### Dataset extract
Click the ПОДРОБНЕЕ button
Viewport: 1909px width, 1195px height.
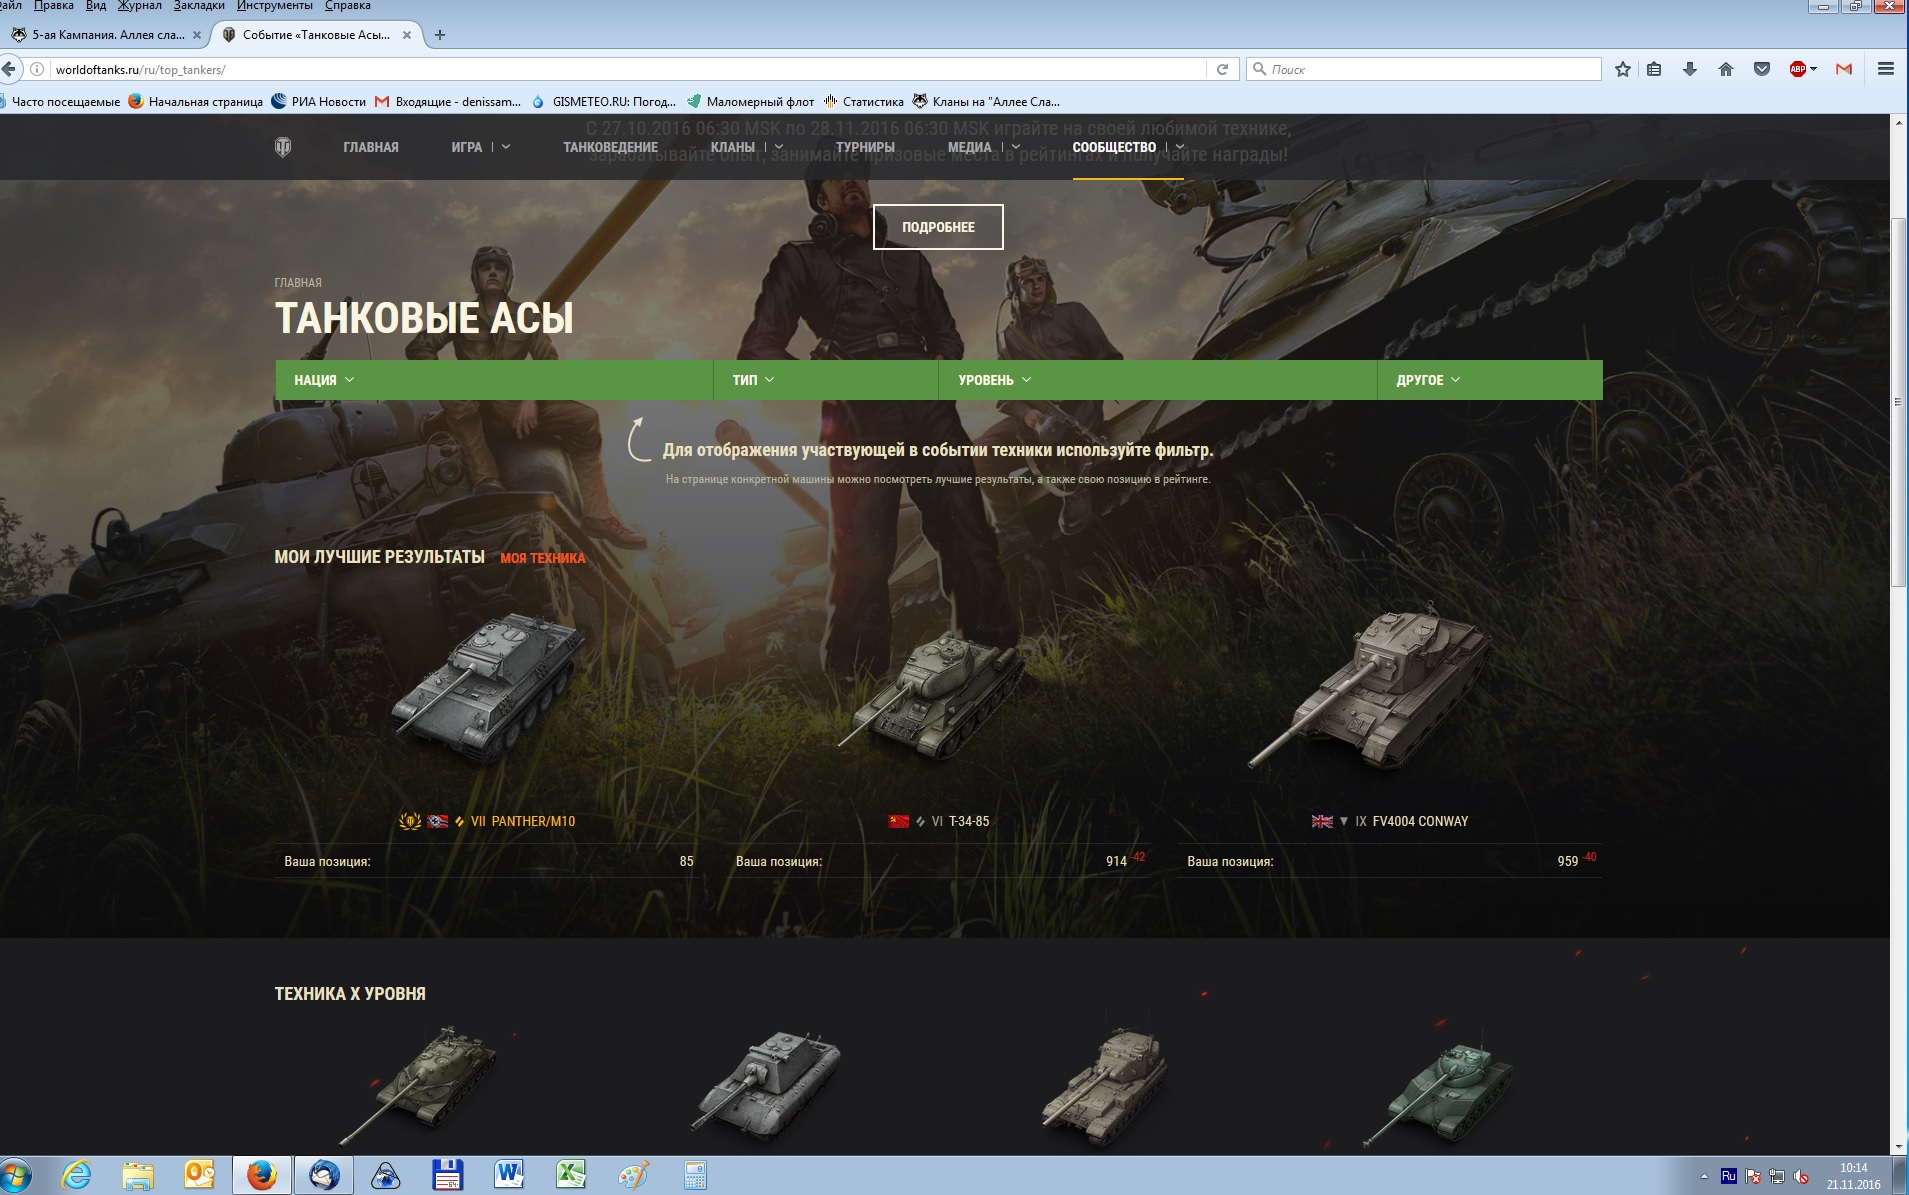pos(938,227)
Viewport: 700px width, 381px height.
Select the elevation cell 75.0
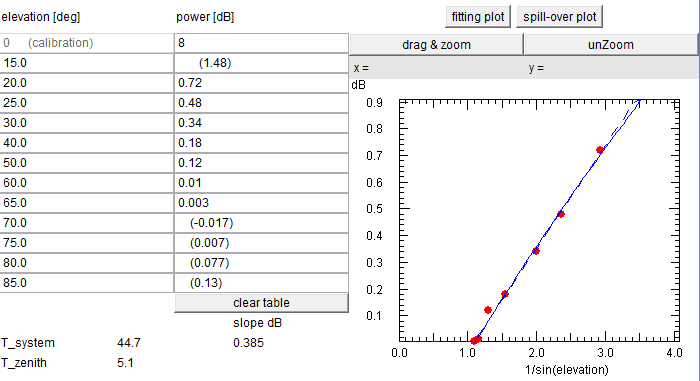coord(87,243)
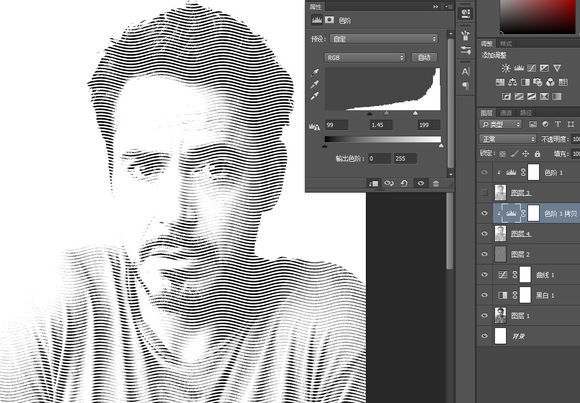The image size is (580, 403).
Task: Open the RGB channel dropdown
Action: [365, 58]
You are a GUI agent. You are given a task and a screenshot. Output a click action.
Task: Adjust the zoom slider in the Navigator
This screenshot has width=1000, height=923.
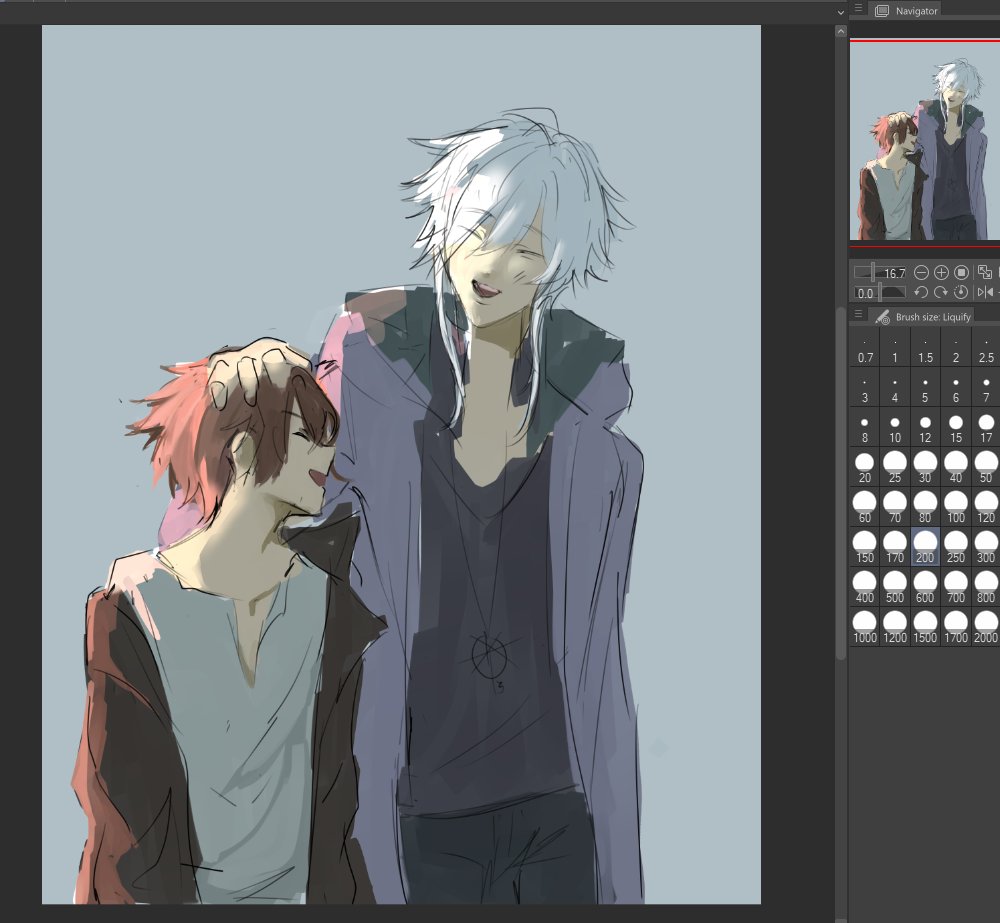pos(872,271)
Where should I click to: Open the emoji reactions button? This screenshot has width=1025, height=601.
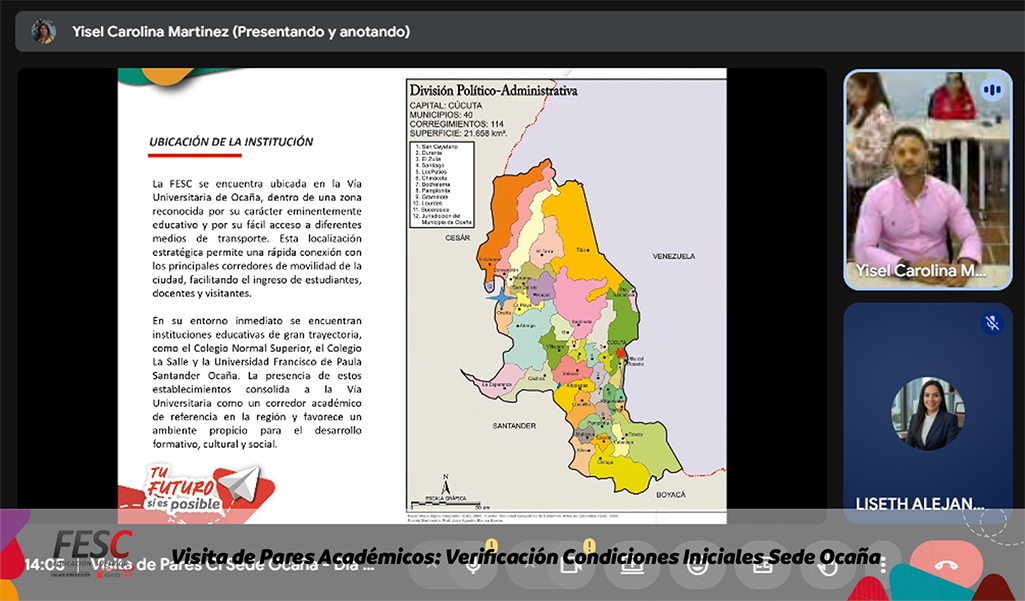click(697, 565)
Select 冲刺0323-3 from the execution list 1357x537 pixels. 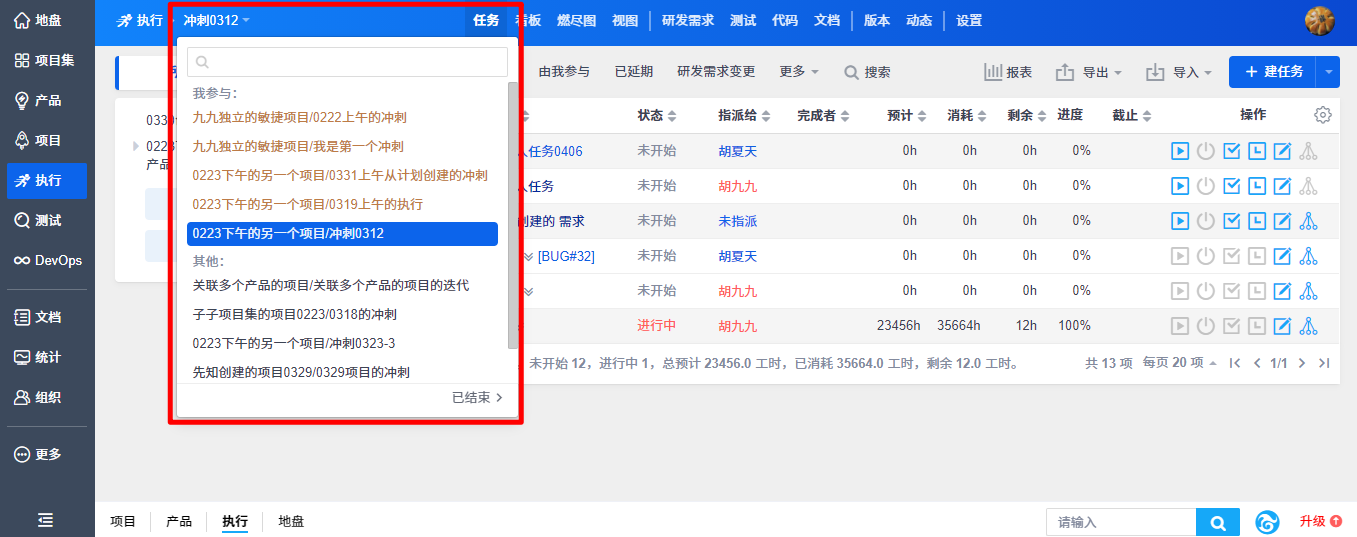click(x=293, y=343)
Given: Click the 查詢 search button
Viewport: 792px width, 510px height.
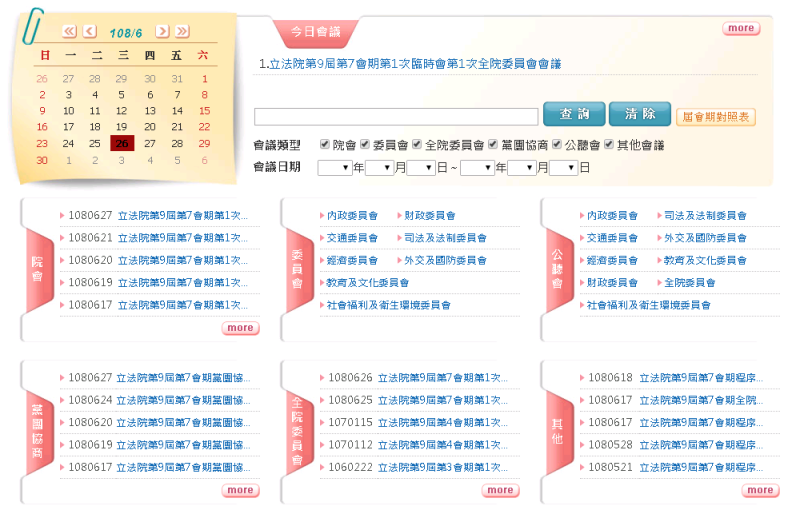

### Brief
From the line containing "Given: Click the 查詢 search button" through the final line of the listing, copy every line exactly and nothing else. Skip the pictures.

### Task output
Given: Click the 查詢 search button
Viewport: 792px width, 510px height.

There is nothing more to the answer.